PROBLEM DETAILS: Transcribe the data below verbatim from the line with "browsing as a" to the line with "Given: Toggle Edge selection filter". Include both of those lines.

Stored entries
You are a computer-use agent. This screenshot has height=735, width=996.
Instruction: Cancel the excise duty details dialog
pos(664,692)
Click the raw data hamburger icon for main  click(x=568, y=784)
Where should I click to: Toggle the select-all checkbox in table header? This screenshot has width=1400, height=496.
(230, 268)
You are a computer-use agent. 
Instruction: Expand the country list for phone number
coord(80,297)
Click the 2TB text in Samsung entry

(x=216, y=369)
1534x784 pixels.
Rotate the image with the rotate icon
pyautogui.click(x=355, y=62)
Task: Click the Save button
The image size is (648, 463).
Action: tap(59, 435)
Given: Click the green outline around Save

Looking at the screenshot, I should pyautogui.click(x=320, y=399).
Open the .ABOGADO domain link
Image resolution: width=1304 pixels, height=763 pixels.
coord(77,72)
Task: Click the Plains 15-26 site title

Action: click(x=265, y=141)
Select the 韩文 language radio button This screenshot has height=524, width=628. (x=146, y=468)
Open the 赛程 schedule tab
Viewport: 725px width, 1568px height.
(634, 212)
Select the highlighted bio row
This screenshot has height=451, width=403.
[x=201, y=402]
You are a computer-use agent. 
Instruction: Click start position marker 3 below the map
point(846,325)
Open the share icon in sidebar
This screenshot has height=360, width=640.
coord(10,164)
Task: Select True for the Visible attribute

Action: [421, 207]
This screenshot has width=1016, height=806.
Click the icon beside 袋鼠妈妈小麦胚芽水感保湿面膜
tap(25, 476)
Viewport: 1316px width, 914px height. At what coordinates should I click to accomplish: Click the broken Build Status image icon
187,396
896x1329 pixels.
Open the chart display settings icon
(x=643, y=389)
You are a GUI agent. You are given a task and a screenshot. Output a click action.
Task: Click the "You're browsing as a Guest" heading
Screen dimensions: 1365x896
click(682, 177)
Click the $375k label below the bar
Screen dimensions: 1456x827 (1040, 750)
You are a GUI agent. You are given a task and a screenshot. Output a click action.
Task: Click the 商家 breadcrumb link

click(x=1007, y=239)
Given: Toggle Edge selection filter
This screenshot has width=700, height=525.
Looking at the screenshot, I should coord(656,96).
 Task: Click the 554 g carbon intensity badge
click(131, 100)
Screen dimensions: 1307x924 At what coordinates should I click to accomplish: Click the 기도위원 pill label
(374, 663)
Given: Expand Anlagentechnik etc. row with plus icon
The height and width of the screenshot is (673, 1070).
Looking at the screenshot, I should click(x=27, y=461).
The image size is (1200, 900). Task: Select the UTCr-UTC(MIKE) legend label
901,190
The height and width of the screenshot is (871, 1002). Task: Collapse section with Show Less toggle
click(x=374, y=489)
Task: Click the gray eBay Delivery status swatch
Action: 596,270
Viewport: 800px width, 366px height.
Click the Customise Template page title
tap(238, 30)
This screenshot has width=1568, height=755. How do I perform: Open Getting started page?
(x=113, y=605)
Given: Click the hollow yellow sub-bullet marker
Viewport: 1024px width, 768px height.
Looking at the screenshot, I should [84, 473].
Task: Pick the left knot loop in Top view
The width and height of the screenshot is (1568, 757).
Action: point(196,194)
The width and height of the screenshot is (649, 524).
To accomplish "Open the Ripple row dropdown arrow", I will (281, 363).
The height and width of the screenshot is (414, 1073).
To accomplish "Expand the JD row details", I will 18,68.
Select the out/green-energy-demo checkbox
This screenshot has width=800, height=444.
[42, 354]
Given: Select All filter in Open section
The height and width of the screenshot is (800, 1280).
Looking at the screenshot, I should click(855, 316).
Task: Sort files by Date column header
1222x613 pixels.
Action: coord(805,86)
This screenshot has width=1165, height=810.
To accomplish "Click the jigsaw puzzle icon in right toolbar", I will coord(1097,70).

YOUR SOLUTION:
Task: Click the "You're browsing as a Guest" heading
Screen dimensions: 1365x896
click(682, 177)
Click the $375k label below the bar
Screen dimensions: 1456x827 (1040, 750)
You are a GUI agent. You are given a task and a screenshot. Output a click action.
Task: Click the 商家 breadcrumb link

click(x=1007, y=239)
Given: Toggle Edge selection filter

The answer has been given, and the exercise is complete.